(Exercise description)
When you reach the line that holds "How do I perform: Switch", start copying exactly and keep going through the final line of the data, leaving out pictures.

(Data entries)
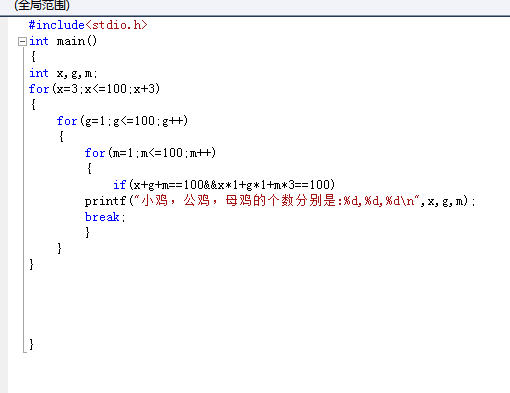Click the for(g=1;g<=100;g++) loop line

[122, 121]
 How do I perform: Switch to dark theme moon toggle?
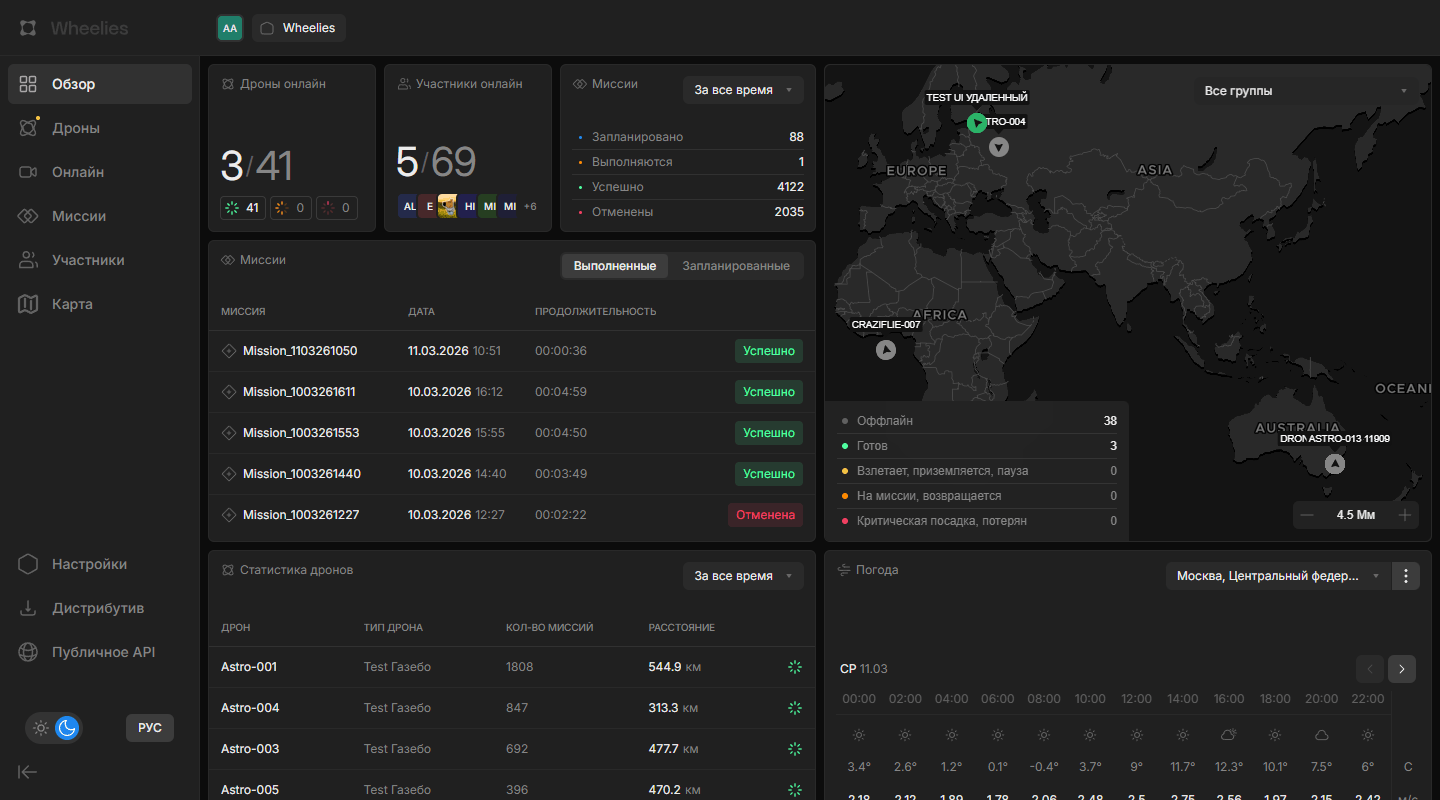coord(67,728)
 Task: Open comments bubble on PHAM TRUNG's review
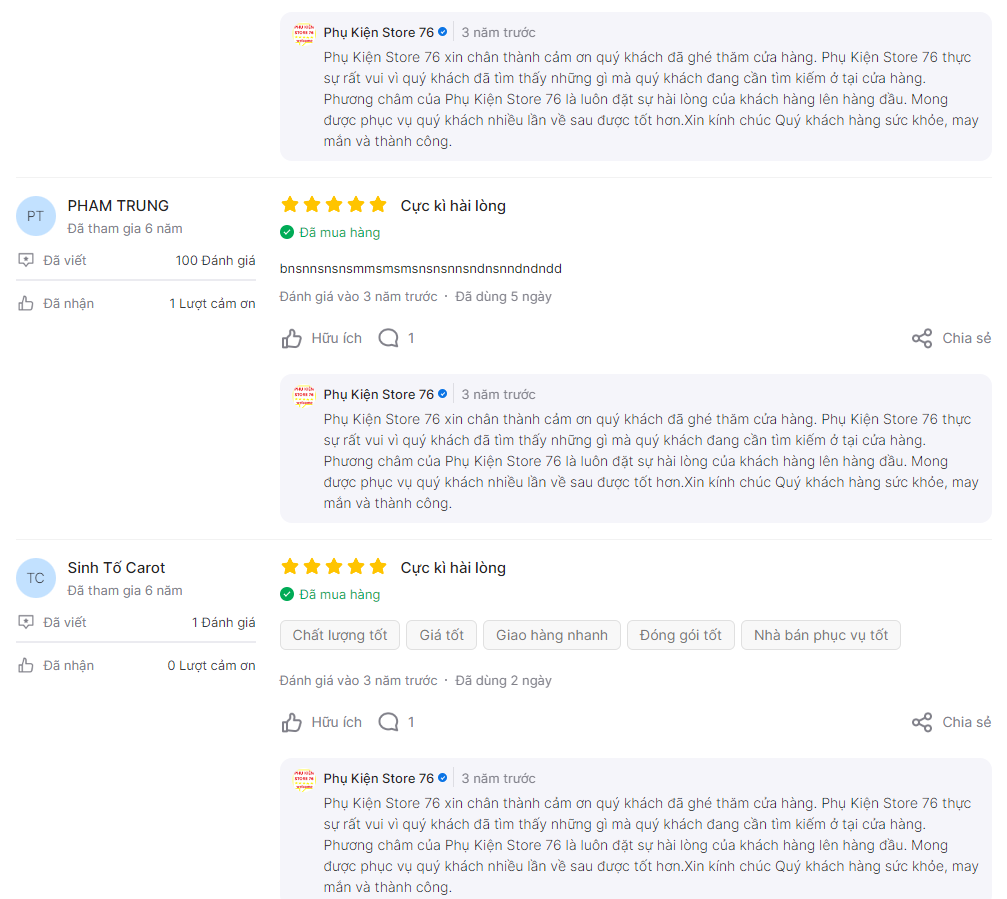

(Reply to the exercise)
 How do I perform: Switch to dark theme moon toggle?
coord(67,728)
 Task: Open comments bubble on PHAM TRUNG's review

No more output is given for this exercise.